Hello Valerio,
First of all, I am far from being a specialist... Here is something I don't understand. Given a certain number of measurements.information is preserved through the matrix multiplication A. In other words, irrespective of matrix A, given enough measurement y, one can build a manifold that corresponds to the initial manifold of the initial data. Wouldn't be enough to do a good job for cracking future correspondences by Eve ? Not being a specialist I wonder if the passage of time like in the ECG example, you are not likely to improve the code breaking over time ?Could you enlighten me on this ?

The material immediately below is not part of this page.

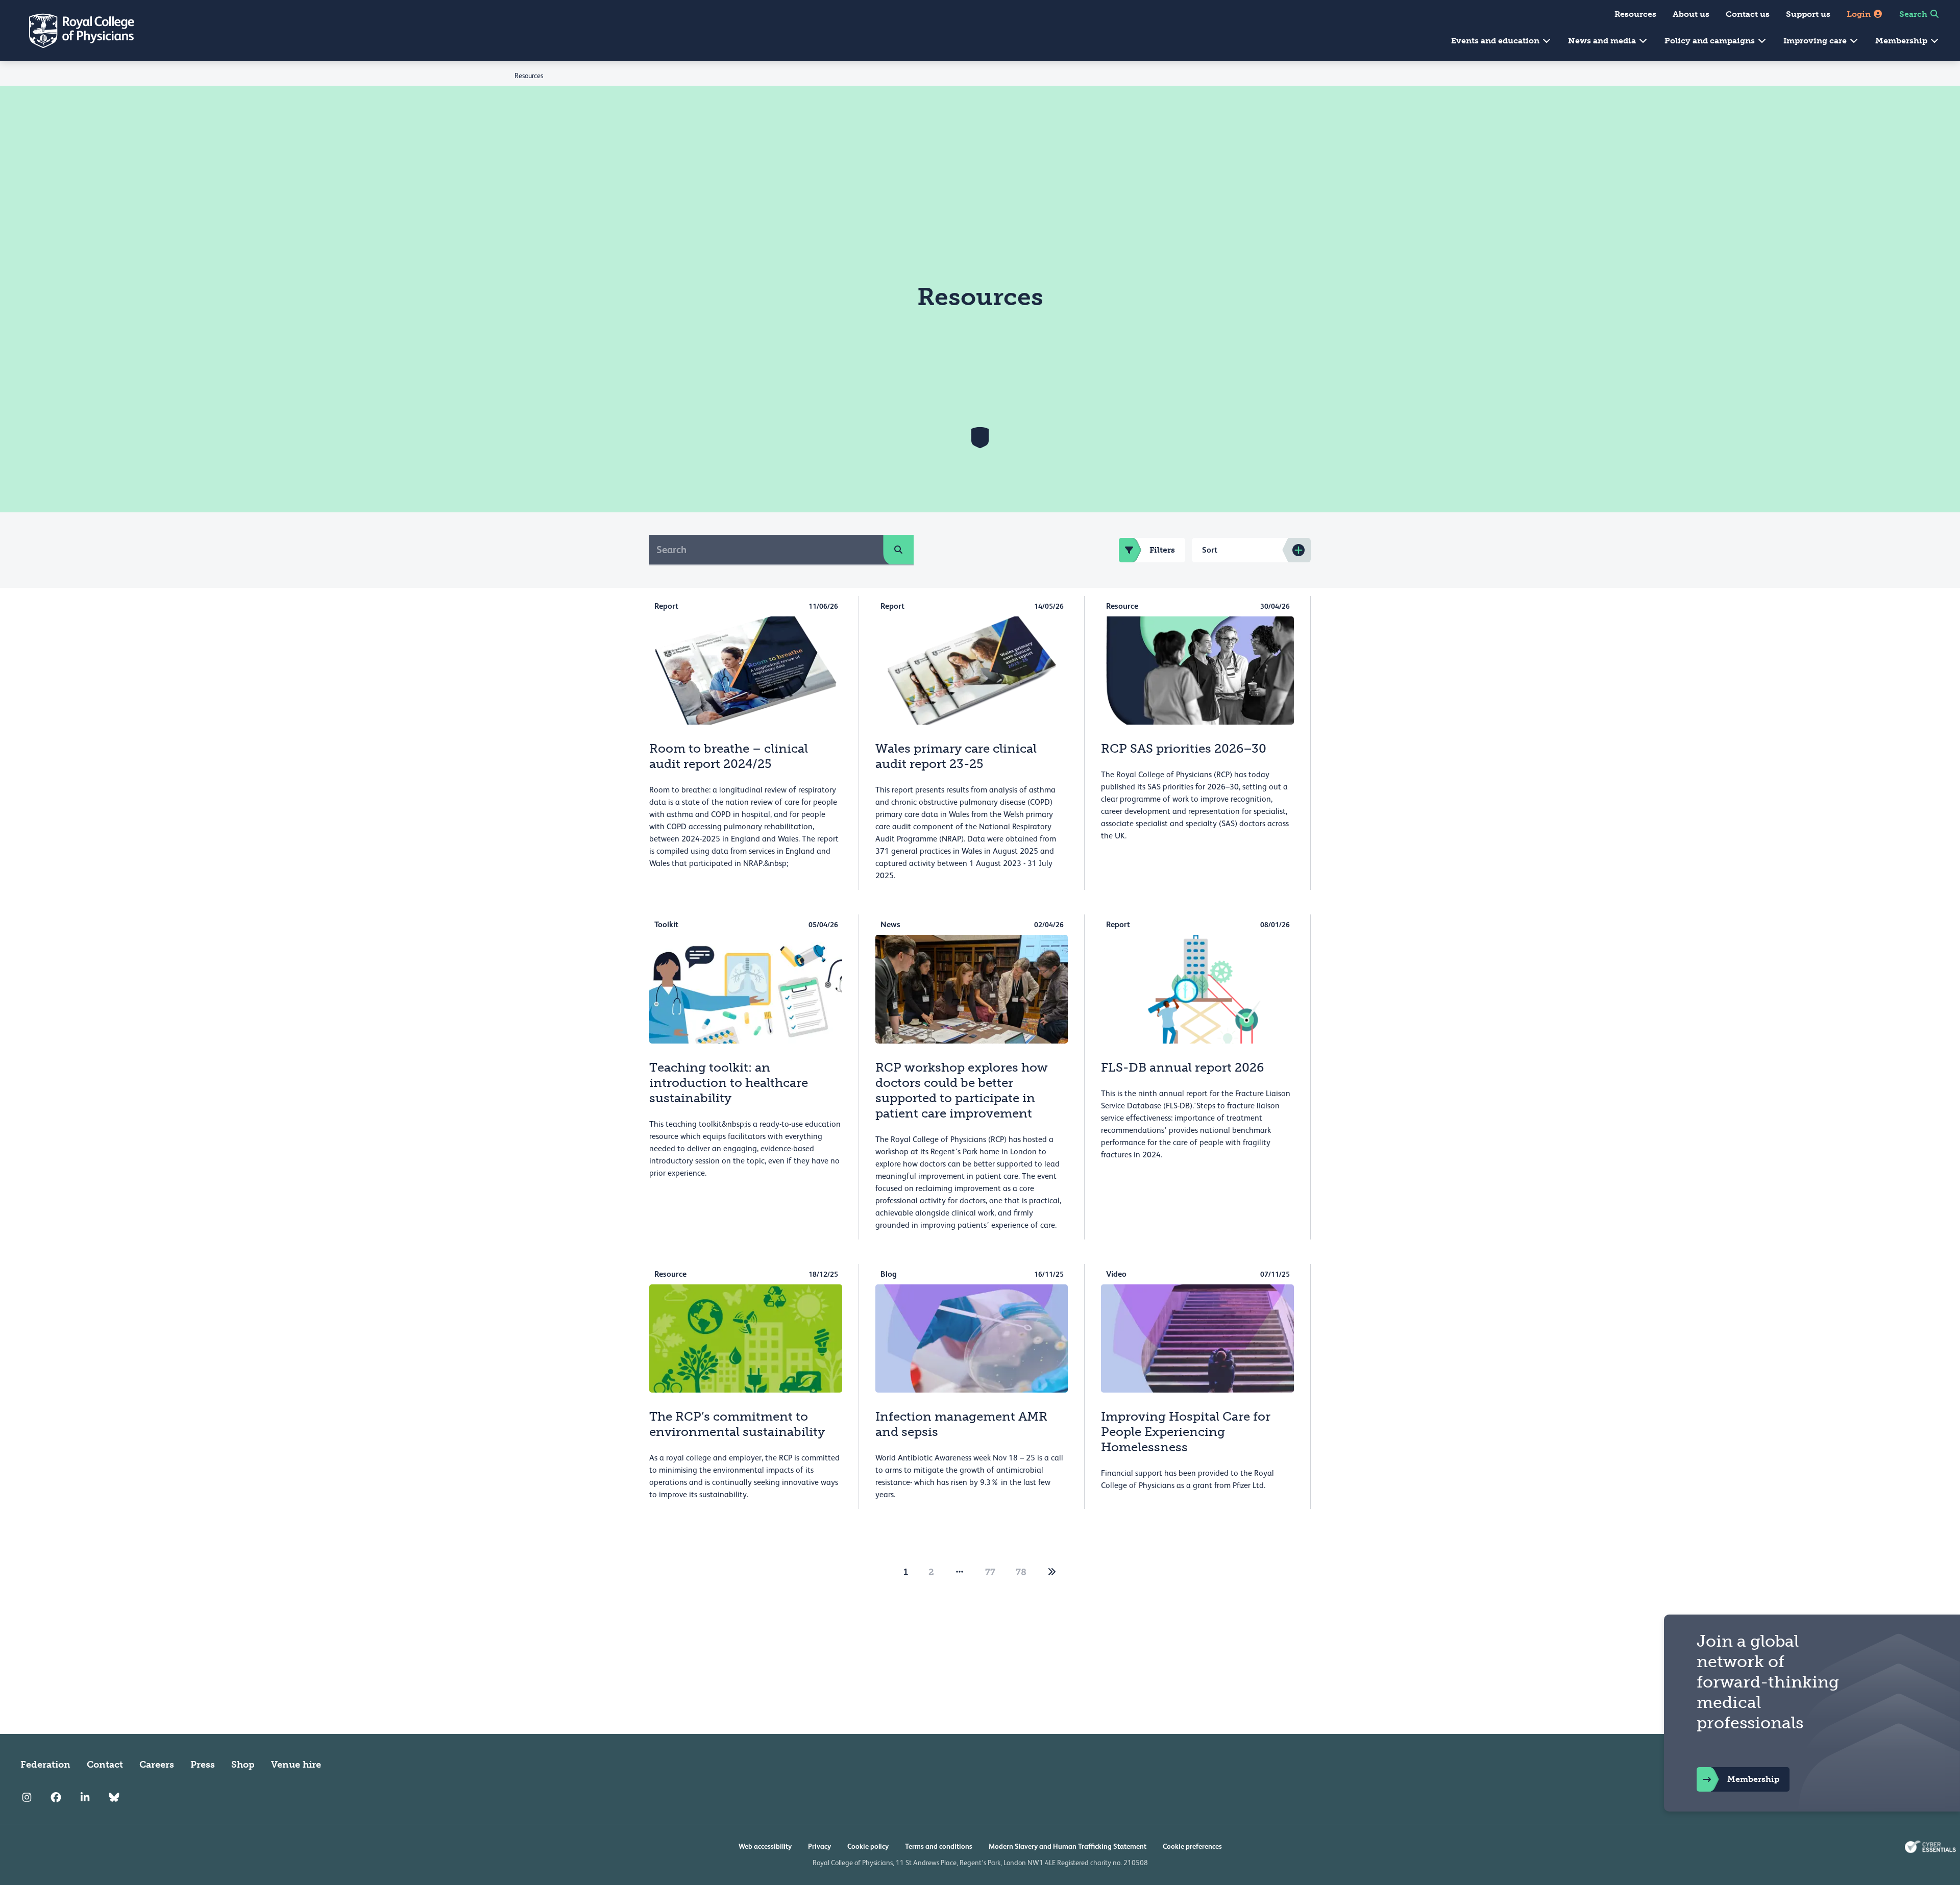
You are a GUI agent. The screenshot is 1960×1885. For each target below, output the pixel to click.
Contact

Valerio kindly responded with:
Thanks Valerio !Dear Igor,(1) the code can definitely be broken if the matrix A remains the same. As an example, let y = Ax with x collecting n instances (i.e., messages, plaintexts) of an n dimensional vector and y collecting the resulting n projections (i.e. cryptograms, ciphertexts) where A_j a single row of a random sign matrix (i.e. a symmetric Bernoulli random vector), then breaking the code just takes a matrix inversion (with A_j the unknown) which succeeds providing there is no noise on y.The point is A is never the same twice for any pair of message x and ciphertext y since it is generated by a cryptographically secure pseudorandom number generator with a very long period (Mersenne Twister itself has an astronomical period of 2^(19937) symbols, and while not cryptographically robust it can be secured, see CryptMT).In a cryptographic sense (but pointing out that "multiclass" CS has no ambition of being cryptographically robust, it is just meant to provide basic, zero-cost data hiding in CS), considering the measurement matrix A deterministic or recurrent is equivalent to considering that the encryption key is not random, a hypothesis which might disturb even true cryptosystems.(2) ECG signals definitely show some periodicity, but this is broken by the fact that A is never the same twice provided that the PRNG is reliable (as you can see much of the system security is moved to the PRNG, which has a pretty long literature and is a basic building block for any cryptographic scheme). Attacks upgrading existing solutions with more priors (e.g. on the statistical properties of the signal) might exist, but they will probably be more complex or less accurate than "buying" the first-class user key.Thank you for your questions!